Où commence l’égalité?

Les mots « féminisme » et « discrimination » me faisaient bailler d’ennui, mais en mars 2019, lorsque j’ai quitté la Citibank et commencé à travailler sur un projet visant à développer des services financiers et non financiers pour les banques des pays arabes, le sujet s’est invité dans ma vie professionnelle.  « Le groupe cible est constitué de femmes entrepreneurs ou de chefs d’entreprise ». J’ai commencé à lire « sur les femmes » et j’ai réalisé que cela concernait aussi les hommes.  J’ai commencé à lire sur l’Égypte et le Maroc et j’ai voulu savoir ce que les autres avaient et ce que nous avions, nous.

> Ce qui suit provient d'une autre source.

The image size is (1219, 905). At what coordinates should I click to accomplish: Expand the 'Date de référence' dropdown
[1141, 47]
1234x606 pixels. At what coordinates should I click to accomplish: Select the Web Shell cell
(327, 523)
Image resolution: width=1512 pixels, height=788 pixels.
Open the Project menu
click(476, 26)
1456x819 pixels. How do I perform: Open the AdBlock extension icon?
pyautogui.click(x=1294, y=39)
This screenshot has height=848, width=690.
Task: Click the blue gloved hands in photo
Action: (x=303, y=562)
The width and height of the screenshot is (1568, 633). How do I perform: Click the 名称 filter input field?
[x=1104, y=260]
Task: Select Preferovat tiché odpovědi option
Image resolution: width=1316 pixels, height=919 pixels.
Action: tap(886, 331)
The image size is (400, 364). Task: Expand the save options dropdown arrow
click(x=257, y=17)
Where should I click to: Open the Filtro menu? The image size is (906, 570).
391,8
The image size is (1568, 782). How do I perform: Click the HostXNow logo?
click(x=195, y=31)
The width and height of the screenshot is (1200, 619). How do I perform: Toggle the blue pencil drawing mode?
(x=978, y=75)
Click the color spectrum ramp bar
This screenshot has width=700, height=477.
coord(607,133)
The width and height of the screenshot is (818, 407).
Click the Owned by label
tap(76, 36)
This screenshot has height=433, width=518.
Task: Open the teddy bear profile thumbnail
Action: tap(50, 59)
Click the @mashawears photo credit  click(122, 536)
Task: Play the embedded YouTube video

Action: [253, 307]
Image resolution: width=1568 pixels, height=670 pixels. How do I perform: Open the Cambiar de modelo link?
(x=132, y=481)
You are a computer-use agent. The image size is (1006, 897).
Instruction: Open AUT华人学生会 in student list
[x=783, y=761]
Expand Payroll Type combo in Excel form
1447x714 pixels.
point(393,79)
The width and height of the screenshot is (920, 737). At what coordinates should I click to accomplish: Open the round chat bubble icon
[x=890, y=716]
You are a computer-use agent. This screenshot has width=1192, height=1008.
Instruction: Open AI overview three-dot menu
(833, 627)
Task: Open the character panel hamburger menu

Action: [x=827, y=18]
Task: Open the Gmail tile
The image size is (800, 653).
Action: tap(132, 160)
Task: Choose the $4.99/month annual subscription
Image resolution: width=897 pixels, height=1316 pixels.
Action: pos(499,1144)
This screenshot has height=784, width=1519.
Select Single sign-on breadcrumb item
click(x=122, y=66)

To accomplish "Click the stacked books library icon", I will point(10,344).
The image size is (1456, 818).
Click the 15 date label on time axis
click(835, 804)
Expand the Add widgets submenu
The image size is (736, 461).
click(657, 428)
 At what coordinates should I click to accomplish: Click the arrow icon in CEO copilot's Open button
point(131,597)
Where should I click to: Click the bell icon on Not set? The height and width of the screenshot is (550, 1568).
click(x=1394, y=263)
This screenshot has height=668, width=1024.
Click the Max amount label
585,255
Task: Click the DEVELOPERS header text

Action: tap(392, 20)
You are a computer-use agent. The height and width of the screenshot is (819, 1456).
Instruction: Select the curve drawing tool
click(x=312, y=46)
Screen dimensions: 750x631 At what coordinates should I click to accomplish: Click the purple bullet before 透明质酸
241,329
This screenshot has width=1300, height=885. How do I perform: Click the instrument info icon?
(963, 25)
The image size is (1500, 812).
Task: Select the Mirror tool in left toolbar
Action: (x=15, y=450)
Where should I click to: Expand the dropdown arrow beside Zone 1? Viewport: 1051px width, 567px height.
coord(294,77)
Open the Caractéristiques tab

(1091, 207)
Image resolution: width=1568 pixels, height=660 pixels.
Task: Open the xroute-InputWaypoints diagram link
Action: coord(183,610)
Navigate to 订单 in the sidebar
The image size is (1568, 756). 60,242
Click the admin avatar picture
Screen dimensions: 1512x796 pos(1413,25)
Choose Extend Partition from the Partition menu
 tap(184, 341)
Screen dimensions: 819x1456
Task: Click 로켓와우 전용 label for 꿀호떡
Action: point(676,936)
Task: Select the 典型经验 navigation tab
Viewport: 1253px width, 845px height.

Merci aux «agents étrangers» pour les Ecoles de papa

Le nouvel élégant aéroport de Sheremetyevo. « Chambre de la mère et de l’enfant » – lit mon fils adulte, et sourit tristement – « Et le père et l’enfant ?

Voici ce que je sais maintenant des pères : le congé de garde d’enfants des hommes au Maroc est de trois jours. En Suède, en Norvège, en Islande, en Allemagne – deux mois, en plus des vacances de la mère. Si le père n’utilise pas ses vacances, il perdra à la fois du temps et de l’argent. En Russie, l’un des parents peut être en congé jusqu’à l’âge de 3 ans d’enfants (payé jusqu’à 28 semaines), mais il n’y a que 2,5 % des pères  qui utilisent ce droit. Mais j’ai également appris qu’en 2014, le gouvernement russe a adopté le « Concept de politique familiale d’État en Russie pour la période allant jusqu’à 2025 », qui identifie en particulier les domaines de travail avec les pères. Il s’avère qu’il existe même des associations publiques, des « conseils de père », et leurs subdivisions régionales ont reçu des subventions présidentielles ! Il existe également des « écoles de papa » dans les maternités, où l’on apprend à emmailloter et à baigner les bébés et où les futurs pères peuvent, s’ils le souhaitent, partager leurs doutes et leurs inquiétudes avec ceux qui traversent la même épreuve.   Selon les médias, les écoles de papa ont été fondées par des projets communs avec des organisations scandinaves à but non lucratif, qui ont ensuite été déclarées agents étrangers et privées de la possibilité de travailler normalement en Russie.

« Paternité en Russie »,

le nom de la campagne mondiale MenCare : https://rosotcovstvo.ru/profile/mencare/.

J’en ai entendu parler pour la première fois lorsque je travaillais au Maroc. En coopération avec l’organisation française à but non lucratif Quartier du monde, ils se sont réunis pour une rencontre internationale à Rabat en novembre 2019. Le magazine Famille Actuelle a publié une interview avec Carina Troussle, représentant les organisateurs de la rencontre :

– Que change l’implication des pères pour les enfants?

– Des différentes études sur le sujet, il ressort que les enfants qui ont eu des pères impliqués sont plus enclins à faire de même quand ils grandissent.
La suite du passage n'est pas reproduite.